La difficile émancipation de l’opposition
La coalition de l’opposition issue du scrutin de 2020 s’était bâtie sur l’aspiration à l’apaisement et au changement. Zdravko Krivokapić avait réuni un gouvernement d’experts soutenus par les formations pro-serbes et pro-UE. Seulement, une fois la révision de la loi sur les propriétés de l’Église (en faveur de cette dernière) adoptée, les tensions ont vite ressurgi. L’intégration européenne, trop éloignée, n’a pas réussi à cimenter l’alliance. Pour rappel, seuls les chapitres relatifs à la “Science et recherche”, “Éducation et culture” et “Relations internationales” ont été validés dans le processus d’adhésion, trois chapitres sur 33 au total.

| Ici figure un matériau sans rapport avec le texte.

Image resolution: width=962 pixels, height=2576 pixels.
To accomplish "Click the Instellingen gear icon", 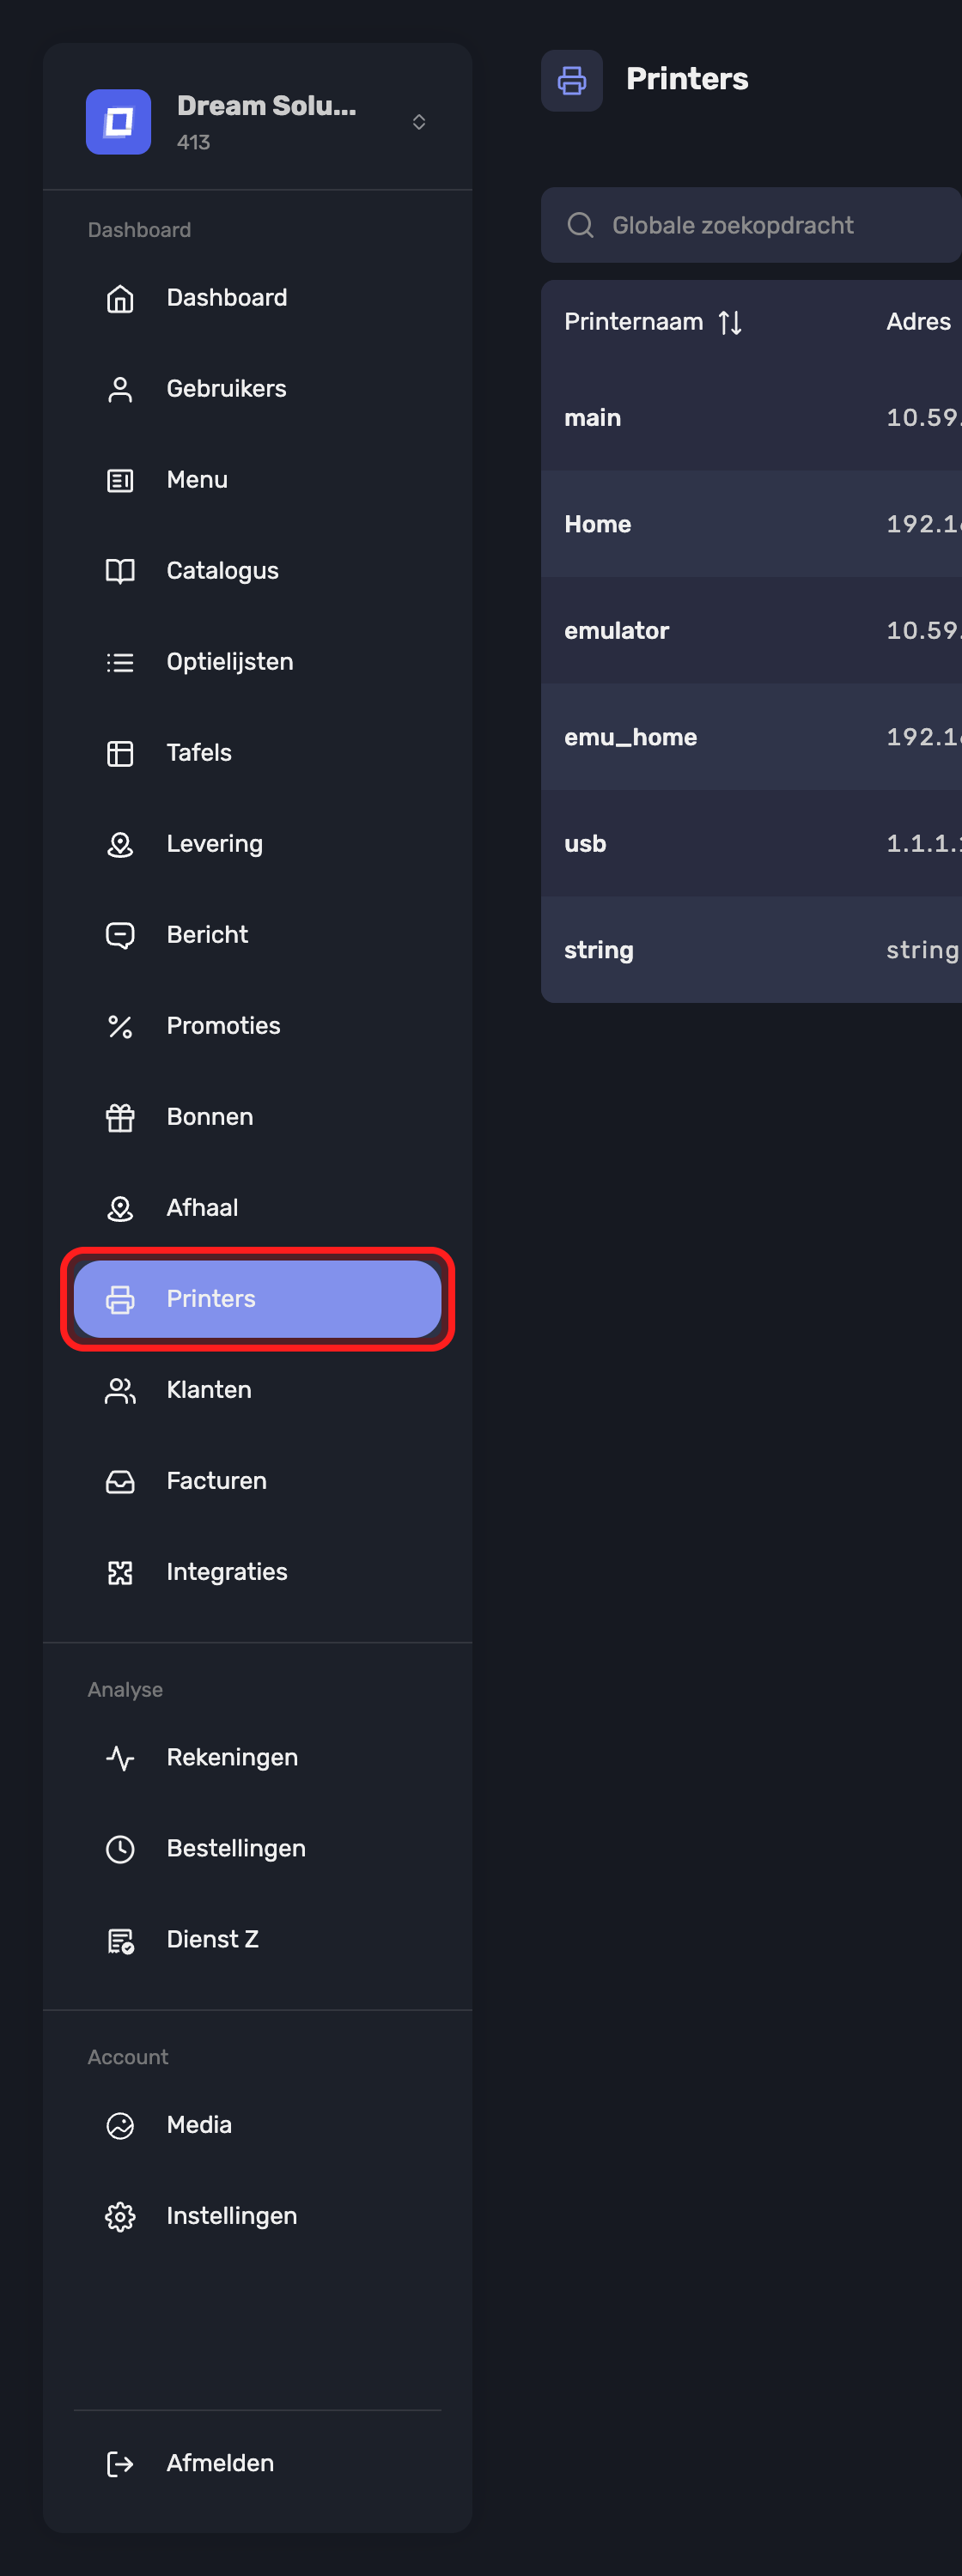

L’ambitieux chef de file des écologistes Dritan Abazović a manœuvré avec les élus du DPS, cantonnés à l’opposition, pour faire tomber le gouvernement et diriger une nouvelle alliance minoritaire avec les minorités et le soutien, sans participation, du parti présidentiel. Seulement, les ennemis de nos ennemis ne sont pas toujours nos amis, les électeurs avaient montré leur “ras-le-bol” du DPS, et cette nouvelle manœuvre politicienne ne convainquait personne : difficile de lutter contre la corruption avec le soutien d’un parti gangrené par ce mal. Le vote d’une loi encore plus favorable aux intérêts de l’Église locale sert de prétexte cette fois-ci de renverser le gouvernement : le Monténégro entre alors dans une grave crise politique avec une Cour constitutionnelle qui ne fonctionne pas faute de consensus politique, un gouvernement intérimaire, un Président qui bloque la nomination d’un candidat au poste de premier ministre… Il faudra de nombreuses pressions internes et extérieures pour convaincre Milo Đukanović de dissoudre le Parlement et convoquer de nouvelles élections législatives, deux jours seulement avant sa défaite cuisante au scrutin présidentiel. En effet, les Monténégrins ont refusé d’accorder un nouveau mandat à l’homme fort de Podgorica. C’est Jakov Milatović, l’économiste chef de file d’Europe maintenant ! qui accède à la fonction suprême, lui qui avait déjà remporté le fauteuil de maire de la capitale en 2020 mais dont l’élection n’avait pu être validée en raison de la vacance de la Cour constitutionnelle.
En août 2020, au profit d’une participation record (76,6% d’inscrits) le DPS avait reculé de plus de 6 points pour réunir 35% des voix et obtenir 30 sièges au Parlement, soit 6 de moins qu’en 2016. L’alliance conservatrice pro-serbe “Pour le futur du Monténégro” faisait figure de grand vainqueur du scrutin : près d’un tiers des électeurs lui avaient fait confiance, en hausse de 12,5%. Ils obtenaient 27 députés. Du côté des europhiles, la coalition “La paix est notre nation” se stabilisait autour de 12,5% des suffrages (10 sièges) quand les écologistes en obtenaient 4 et les sociaux-démocrates 3.
Dans un contexte de tensions géopolitiques, institutionnelles mais aussi économiques quelque soit sa couleur, le nouveau gouvernement aura à répondre rapidement aux inquiétudes des Monténégrins.